En estas pruebas se genera una documentación de seguridad que se integra con las que se va obteniendo en los ensayos del resto de subsistemas. Una vez que se haya verificado 'en vacío' cada uno de los componentes de la línea, se entrega la documentación a los responsables de Circulación para iniciar las pruebas dinámicas con trenes.

Según los planes avanzados por Adif, en este mes de enero volverá el tren laboratorio para realizar circulaciones a lo largo de toda la línea, con el objetivo de supervisar el estado de la infraestructura y la superestructura. En estos recorridos el tren realiza dos tipos de mediciones o verificaciones.

Por un lado, las pruebas geométricas, en las que se comprueba que la línea está nivelada, sin altos ni bajos, según precisaron a este periódico expertos en el tema. Por otro lado, se hacen pruebas dinámicas, en las que se miden elementos relacionados con la estabilidad de los vagones y el confort del pasajero en el interior.

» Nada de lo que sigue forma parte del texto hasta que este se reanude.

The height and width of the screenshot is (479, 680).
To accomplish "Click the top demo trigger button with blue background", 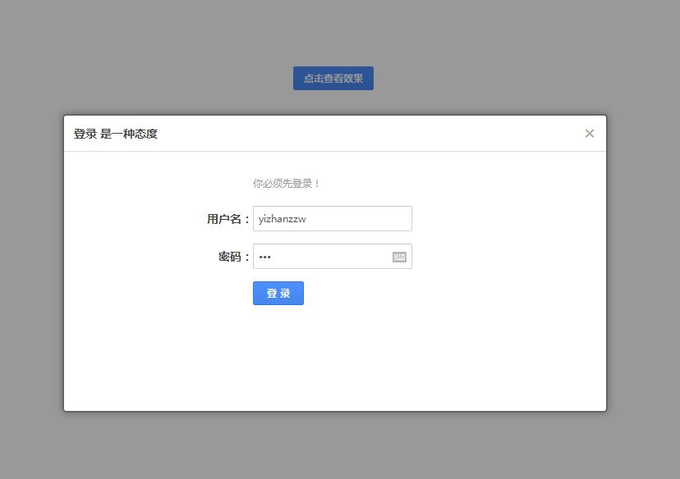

Tras ese primer chequeo, se empieza el desarrollo escalonado de pruebas de velocidad, así como las pruebas de carga de las estructuras. «Este proceso de pruebas es preceptivo en cualquier elemento de la infraestructura ferroviaria, y se prolonga desde la finalización de las obras hasta su definitiva puesta en servicio», subrayaron desde Adif. Las tareas las llevan a cabo tanto los fabricantes como expertos y técnicos de Adif, y consisten en una «prueba sistemática de todas las condiciones de circulación que puedan darse».

A velocidad máxima

Según explicaron fuentes de Adif, en esta fase habrá también «pruebas de velocidad máxima y de varios trenes en sucesión, así como cruces en diversos escenarios de explotación comercial, para realizar a continuación las pruebas de fiabilidad, que tienen por objeto someter a las instalaciones a un grado de uso y estrés suficiente de modo que permitan comprobar que su funcionamiento es óptimo».

Una vez que se han llevado a cabo todas las verificaciones por parte de los constructores y Adif, se entrega una documentación a la Agencia Estatal de Seguridad Ferroviaria, que es la que autoriza que el operador -en este caso Renfe- empiece a hacer sus propios ensayos.

Las pruebas estarían actualmente muy en el inicio, según la información remitida por Adif, puesto que se están empezando a verificar los sistemas 'en vacío', sin trenes. Posteriormente pasarán los trenes laboratorio y 'auscultadores' para comprobar el estado de la plataforma y de la superestructura. Y en una tercera fase, se 'entrega' la obra y comienzan las pruebas de circulación del operador.

Renfe tendrá que hacer entonces dos tipos de comprobaciones. Por una parte, y una vez elegido el tipo de máquinas que usará para el servicio del AVE a Granada, se hacen las de integración 'tren-ruta', «que tienen por objeto verificar el adecuado comportamiento de cada tren que circulará por la línea con los sistemas desplegados en ella». Y solo posteriormente se empezará a formarse los maquinistas que cubran los trayectos de la nueva línea. Esta formación de los conductores «constituyen la fase final y en ningún caso pueden solaparse con el resto de pruebas», apuntan desde Adif. Pero para llegar a ese punto parece que faltan todavía muchos meses, en palabras del propio ministro.